Diese Version hier bezieht den Background also nur am Start, speichert ihn und malt ihn danach immer wieder. Für 90% der Normalsterblichen (und auch für die Panelslider) sollte dies ein ganz guter Kompromiss sein, will man sich nun partout nicht von dem Unread Counter trennen.
Außerdem bringt dieser Patch, wie gewünscht, größere Icons (Xara Sourcen inklusive).
Den Patch kann man sich hier herunterladen (traytest3.patch und jeweils ein Bilderset!). Die Bilder gehen in das Pixmaps Verzeichnis, der Patch wird mit patch -p0 < traytest3.patch angewendet.

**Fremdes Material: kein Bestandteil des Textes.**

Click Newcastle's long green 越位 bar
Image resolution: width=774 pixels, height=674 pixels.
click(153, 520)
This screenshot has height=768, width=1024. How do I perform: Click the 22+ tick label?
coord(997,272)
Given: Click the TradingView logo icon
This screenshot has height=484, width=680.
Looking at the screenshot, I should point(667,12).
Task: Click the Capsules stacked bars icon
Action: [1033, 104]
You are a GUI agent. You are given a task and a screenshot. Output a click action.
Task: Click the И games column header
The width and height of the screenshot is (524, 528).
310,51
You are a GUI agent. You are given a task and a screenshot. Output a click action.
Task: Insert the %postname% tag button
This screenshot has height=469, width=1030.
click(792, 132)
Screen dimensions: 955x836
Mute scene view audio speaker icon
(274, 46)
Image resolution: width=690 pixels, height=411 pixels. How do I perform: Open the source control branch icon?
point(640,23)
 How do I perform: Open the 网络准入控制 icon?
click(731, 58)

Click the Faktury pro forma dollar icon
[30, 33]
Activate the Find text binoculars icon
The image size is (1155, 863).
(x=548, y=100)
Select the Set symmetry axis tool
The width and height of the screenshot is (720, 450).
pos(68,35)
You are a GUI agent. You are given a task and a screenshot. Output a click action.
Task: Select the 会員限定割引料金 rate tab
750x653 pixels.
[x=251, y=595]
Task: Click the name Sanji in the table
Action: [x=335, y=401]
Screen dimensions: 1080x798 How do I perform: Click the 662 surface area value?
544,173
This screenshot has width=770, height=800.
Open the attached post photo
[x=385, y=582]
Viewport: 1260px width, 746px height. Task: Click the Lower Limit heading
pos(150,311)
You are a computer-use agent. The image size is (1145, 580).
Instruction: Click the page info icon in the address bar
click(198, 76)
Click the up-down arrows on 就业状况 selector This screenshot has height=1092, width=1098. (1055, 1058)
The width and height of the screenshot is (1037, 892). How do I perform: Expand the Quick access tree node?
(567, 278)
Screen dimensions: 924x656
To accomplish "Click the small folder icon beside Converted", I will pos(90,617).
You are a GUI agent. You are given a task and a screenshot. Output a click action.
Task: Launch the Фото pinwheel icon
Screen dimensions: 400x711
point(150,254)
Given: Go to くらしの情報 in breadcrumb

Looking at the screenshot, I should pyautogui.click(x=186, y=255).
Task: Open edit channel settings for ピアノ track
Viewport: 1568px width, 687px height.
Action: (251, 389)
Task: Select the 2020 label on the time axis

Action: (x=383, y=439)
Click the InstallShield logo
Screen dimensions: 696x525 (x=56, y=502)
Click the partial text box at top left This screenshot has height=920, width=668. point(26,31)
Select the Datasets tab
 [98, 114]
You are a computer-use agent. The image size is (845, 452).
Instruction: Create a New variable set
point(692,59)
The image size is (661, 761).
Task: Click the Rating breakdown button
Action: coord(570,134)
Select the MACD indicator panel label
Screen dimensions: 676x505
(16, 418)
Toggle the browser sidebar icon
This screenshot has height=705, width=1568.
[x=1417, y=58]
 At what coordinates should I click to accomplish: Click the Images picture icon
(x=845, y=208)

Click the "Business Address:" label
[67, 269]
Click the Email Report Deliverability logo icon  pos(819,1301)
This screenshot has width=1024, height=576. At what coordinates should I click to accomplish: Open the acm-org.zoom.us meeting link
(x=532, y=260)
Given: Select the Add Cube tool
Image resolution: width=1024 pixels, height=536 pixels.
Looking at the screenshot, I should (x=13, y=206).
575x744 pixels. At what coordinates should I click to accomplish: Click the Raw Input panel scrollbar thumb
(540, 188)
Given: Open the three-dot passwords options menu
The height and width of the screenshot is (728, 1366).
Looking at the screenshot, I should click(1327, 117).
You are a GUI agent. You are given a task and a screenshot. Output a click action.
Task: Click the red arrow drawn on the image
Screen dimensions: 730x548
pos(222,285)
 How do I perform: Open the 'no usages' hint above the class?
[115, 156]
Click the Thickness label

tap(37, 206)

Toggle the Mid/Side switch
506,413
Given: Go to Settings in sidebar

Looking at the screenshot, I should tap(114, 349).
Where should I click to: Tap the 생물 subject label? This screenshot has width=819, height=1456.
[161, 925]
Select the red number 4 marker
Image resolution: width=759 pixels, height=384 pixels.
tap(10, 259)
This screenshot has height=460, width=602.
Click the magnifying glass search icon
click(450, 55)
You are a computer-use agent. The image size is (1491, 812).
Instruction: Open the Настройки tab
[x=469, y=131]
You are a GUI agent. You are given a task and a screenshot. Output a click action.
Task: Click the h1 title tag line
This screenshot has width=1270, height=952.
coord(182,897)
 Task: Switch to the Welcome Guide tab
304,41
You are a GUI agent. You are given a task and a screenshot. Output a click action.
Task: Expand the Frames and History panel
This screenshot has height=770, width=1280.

Jetzt noch für interessierte Programmierer, die aus dem Kauderwelsch in den Klammern nicht schlau wurden: Die Idee bei jedem Expose auf Veränderung des Hintergrundes zu testen ist aus Performancegründen nicht praktikabel. Es erfolgt nicht nur ein Expose, sondern im Schnitt 5-6 Stück auf einmal. Da wir hier über X Clientfunktionen reden, laufen diese asynchron zu GTKs logischem Programmablauf. Das ist das erste Problem. Das zweite Problem ist, dass GTK eine mucho seltsame Art hat, das Unterelement Window der DrawingArea (den Bereich, auf den wir hier das Trayicon mit Unread Count zeichnen) zu handlen. Für ein erfolgreiches Regrabben des Hintergrunds muss der Bereich natürlich leer sein. Dank dem Window Element, welches sich allerdings weder durch unrealize(), noch durch hide() oder destroy() wirklich sinnvoll handlen lässt, bleiben sowohl der alte Hintergrund als auch das alte Icon im neuen Hintergrund erhalten – was bei den neuen semitransparenten Icons mächtig schlecht ist. Diese Probleme bieten sich nicht, wenn man den Hintergrund automatisch einmal am Programmstart während der Trayiconinstallation grabbt und speichert (da das Icon eh leer ist).